Radical Conservationists Attacked By Villagers After Mocking the Deaths of 3 Seal Hunters

“I can’t think of anything that defines helplessness and fear more than a seal pup on the ice that can’t swim or escape as it is approached by some cigarette-smoking ape with a club. This is a seal nursery and these men are sadistic baby killers and that might offend some people but it is the unvarnished truth –they are vicious killers.”

Paul Watson
Sea Shephard Conservationist
In response to the Deaths of 3 Seal Hunters last week
The three were buried today on Iles-de-la-Madeleine

On Friday, angry Canadian villagers cut the mooring lines to the Farley Mowat and drove the conservationists from their harbor.

The Sea Shepherd Conservation Society vessel Farley Mowat (front) and the Canadian Coast Guard icebreaker Des Groseilliers stand idle off the coast of Cape Breton island, Nova Scotia, in this photo taken March 30, 2008. Three seal hunters died on Saturday after a fishing vessel capsized in the icy waters of the Gulf of St. Lawrence, marking the first accident of Canada’s 2008 seal hunt season. The vessels were reported to have collided off the coast of Cape Breton island, Nova Scotia, on Monday. The Canadian government has denied the claims from the crew of the Farley Mowat that the icebreaker had rammed their vessel. Picture taken March 30.
(REUTERS/Paul Darrow)

The angry villagers promise that there will be violence if the radical conservationists try to come back in their harbor.
The National Post and LGF Quick Links reported:


Angry fishermen forced the seal hunt protest vessel, Farley Mowat, out of the harbour at St-Pierre-Miquelon – a French territory south of Newfoundland – where it was tied up for refuelling Friday morning.
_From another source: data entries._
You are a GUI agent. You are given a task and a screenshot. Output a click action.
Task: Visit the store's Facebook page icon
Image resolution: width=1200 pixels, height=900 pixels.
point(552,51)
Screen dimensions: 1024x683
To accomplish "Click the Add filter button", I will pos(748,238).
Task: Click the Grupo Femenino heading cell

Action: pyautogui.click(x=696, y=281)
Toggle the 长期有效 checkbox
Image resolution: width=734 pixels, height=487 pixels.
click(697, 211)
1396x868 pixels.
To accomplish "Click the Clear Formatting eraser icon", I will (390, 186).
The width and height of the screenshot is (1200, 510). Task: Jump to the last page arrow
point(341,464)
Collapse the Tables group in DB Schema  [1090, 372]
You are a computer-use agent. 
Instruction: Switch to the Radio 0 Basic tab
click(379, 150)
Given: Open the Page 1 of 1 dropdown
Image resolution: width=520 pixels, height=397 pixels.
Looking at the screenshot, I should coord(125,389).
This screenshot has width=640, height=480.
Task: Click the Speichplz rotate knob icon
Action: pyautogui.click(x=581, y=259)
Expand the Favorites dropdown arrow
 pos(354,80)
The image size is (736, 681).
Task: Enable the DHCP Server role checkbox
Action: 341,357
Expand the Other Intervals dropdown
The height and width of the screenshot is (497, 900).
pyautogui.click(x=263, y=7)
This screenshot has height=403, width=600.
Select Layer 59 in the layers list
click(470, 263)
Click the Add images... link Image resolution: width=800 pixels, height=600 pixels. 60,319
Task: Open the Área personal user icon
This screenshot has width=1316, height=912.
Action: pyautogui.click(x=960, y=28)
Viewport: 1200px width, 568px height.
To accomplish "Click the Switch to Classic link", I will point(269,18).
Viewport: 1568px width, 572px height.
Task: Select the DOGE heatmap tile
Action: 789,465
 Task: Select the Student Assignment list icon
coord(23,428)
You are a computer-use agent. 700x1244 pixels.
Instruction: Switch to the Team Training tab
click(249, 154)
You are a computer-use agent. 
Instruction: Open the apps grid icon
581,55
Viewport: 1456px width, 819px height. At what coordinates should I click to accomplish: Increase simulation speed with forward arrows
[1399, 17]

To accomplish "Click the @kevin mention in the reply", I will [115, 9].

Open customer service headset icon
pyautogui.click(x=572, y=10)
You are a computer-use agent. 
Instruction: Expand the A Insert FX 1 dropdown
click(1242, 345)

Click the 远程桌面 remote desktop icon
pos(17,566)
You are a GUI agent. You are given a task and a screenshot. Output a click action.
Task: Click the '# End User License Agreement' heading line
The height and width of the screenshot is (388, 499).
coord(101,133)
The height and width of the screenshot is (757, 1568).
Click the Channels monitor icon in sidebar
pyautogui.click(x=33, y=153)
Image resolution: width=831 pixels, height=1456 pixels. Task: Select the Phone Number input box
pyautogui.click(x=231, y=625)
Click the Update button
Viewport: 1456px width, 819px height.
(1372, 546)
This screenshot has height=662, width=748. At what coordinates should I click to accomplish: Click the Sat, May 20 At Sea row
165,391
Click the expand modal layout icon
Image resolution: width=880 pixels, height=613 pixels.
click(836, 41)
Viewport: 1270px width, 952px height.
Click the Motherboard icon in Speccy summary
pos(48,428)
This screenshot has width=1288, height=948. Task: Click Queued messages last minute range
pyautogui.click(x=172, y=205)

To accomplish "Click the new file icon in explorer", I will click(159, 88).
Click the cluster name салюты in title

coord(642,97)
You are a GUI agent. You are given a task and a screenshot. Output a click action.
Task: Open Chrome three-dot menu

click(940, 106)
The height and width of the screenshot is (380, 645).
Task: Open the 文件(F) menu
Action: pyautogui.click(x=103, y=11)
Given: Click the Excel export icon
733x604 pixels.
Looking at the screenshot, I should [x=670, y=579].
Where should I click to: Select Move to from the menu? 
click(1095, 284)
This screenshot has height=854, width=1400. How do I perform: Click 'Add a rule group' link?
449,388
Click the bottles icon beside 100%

About 20 fishermen cut the mooring lines of the Mowat with axes and vowed not to let them in the harbour following comments about four dead sealers earlier in the week from Paul Watson, of the Sea Shepherd Conservation Society, which operates the Mowat.

“We don’t accept those kinds of people in St-Pierre,” fisherman Carl Beaupertuis told the CBC.

“We cut the rope and let the boat go…. If they want to come back I tell you this time there’s going to be some violence, ‘cause we won’t let him back in the harbour. No way.”

The confrontation was in protest at comments Mr. Watson made the day before when he said the deaths of four Magdalen Islands sealers were a tragedy, but the slaughter of young seals was a “greater tragedy.”

“These men are sadistic baby killers,” Mr. Watson said in a statement, who are “seeking sympathy because some of their own died.”

The captain and first officer of the Farley Mowat were charged this week after a high-seas collision between the anti-sealing vessel and a coast guard icebreaker last weekend.

UPDATE: This is from commenter Marc St Aubin du Cormier below:

A factual correction : “On Friday, angry FRENCH villagers cut the mooring lines to the Farley Mowat and drove the conservationists from their harbor.” – St Pierre et Miquelon is part of France.

About the Sea Shepherd Society and Saint-Pierre et Miquelon

The Sea Shepherd Society was in St Pierre in 2005, and nothing happened. The Sea Shepherd Society was even given air time at the local TV station with a live interview of a crew member.

St Pierre & Miquelon is a fishing community (for the best part of the last 500 years), but is not involved in the Seal Hunt. The issue of the Seal Hunt has its local opponents, and local supporters, but it is not a core issue. However, when Paul Watson trivialized the death of fishermen from another community, the legendary hospitality of the islands of St Pierre & Miquelon could no longer apply to the Sea Shepherd Society.

The expulsion from St Pierre was a direct consequence of his statements.
The brotherhood of the sea trumps language, culture and nationality.